Biometric smart cards and civic digital identity apps to redefine wallets





The advance of biometric smart cards for digital identity and payments, and their eventual replacement by apps in the former case, is the top theme of the week’s biometrics news. Even in an industry somewhat numbed to enormous growth forecasts, there are some sizeable numbers being projected in digital ID app use and potential addressable card fraud. Facial recognition improvement efforts and controversy also made headlines.

A pair of new smart card solutions, one with multi-modal biometrics for access control and payments from CrucialTrak, and a ‘Converged Card’ from Idemia and Mastercard that combines a government ID, like a mobile driver’s license, with payment functionality, made up the top news story of the week on Biometric Update.


Contactless biometric retail payments are on the rise, whether with fingerprint-enabled cards, which Idex Biometrics argues could cut down the $10 billion banks lose to card fraud each year, or with palm biometric scanners, as Amazon is exploring.

An oversubscribed private placement and subsequent offering from Zwipe has wrapped up, with the company raising roughly $11.6 million in total to position itself in the commercializing fingerprint payment cards market. Several primary insiders invested during the subsequent offering to maintain their stakes in the company, and could have placed an additional 1.5 million shares if the offer shares had not run out first.

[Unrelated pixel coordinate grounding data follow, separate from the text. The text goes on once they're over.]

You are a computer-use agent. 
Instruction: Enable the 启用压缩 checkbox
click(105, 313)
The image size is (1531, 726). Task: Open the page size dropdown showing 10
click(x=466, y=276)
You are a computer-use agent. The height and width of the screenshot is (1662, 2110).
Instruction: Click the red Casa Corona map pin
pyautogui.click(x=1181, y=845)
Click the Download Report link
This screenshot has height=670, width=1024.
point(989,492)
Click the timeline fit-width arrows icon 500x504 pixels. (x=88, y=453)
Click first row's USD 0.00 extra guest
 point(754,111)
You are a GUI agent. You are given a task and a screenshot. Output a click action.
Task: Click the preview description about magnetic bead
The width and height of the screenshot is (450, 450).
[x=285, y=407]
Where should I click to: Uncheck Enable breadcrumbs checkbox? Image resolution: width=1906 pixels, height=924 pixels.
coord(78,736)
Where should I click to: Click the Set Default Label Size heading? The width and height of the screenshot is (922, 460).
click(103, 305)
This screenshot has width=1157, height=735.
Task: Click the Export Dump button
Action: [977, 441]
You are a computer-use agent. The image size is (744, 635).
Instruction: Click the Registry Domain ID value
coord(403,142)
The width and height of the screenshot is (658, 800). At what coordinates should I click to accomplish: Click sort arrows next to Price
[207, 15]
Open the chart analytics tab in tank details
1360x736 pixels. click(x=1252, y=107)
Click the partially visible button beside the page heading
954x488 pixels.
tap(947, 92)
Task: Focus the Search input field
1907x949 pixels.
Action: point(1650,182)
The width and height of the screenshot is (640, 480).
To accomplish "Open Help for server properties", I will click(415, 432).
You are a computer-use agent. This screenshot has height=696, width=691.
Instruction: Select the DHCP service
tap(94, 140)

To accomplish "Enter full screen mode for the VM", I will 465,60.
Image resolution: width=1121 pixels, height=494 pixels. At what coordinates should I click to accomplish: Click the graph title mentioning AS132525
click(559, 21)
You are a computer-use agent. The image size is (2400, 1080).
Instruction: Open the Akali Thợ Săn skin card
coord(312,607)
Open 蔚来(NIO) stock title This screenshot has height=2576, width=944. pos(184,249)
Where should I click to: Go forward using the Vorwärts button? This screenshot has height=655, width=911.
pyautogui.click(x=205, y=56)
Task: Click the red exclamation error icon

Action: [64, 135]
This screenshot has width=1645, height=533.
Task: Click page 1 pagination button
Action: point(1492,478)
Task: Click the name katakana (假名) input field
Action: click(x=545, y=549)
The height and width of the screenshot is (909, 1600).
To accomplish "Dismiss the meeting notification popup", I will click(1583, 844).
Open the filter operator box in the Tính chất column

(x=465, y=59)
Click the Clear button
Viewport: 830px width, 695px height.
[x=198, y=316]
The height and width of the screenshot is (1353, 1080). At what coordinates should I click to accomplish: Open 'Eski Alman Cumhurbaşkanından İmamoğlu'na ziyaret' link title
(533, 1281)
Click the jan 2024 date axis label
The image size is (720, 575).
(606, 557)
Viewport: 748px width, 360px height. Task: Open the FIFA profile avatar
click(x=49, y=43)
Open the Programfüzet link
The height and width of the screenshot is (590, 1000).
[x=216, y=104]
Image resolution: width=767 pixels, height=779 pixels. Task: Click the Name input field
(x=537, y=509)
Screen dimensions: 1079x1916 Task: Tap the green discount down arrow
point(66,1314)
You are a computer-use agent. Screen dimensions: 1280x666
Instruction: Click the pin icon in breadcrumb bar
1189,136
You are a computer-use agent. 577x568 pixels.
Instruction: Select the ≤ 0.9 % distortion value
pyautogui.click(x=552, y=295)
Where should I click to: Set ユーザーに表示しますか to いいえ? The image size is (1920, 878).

National ID cards are also in the news, with Nepal finding a way around the delays to its biometrics enrollment project caused by the pandemic and Croatia tabling legislation to issue cards for regional use. Meanwhile, Iran has produced 2.6 million ID cards in-country, replacing formerly imported cards, and Ghana has launched biometrics services for passports at its embassy in Rome.

Five years from now there will be more than six billion digital identity apps in use around the world, up from just over a billion today, according to a Juniper Research forecast. The research also suggests that those civic identity apps will be their predominant form, and that there will be 40 percent more digital ID apps than cards by 2025.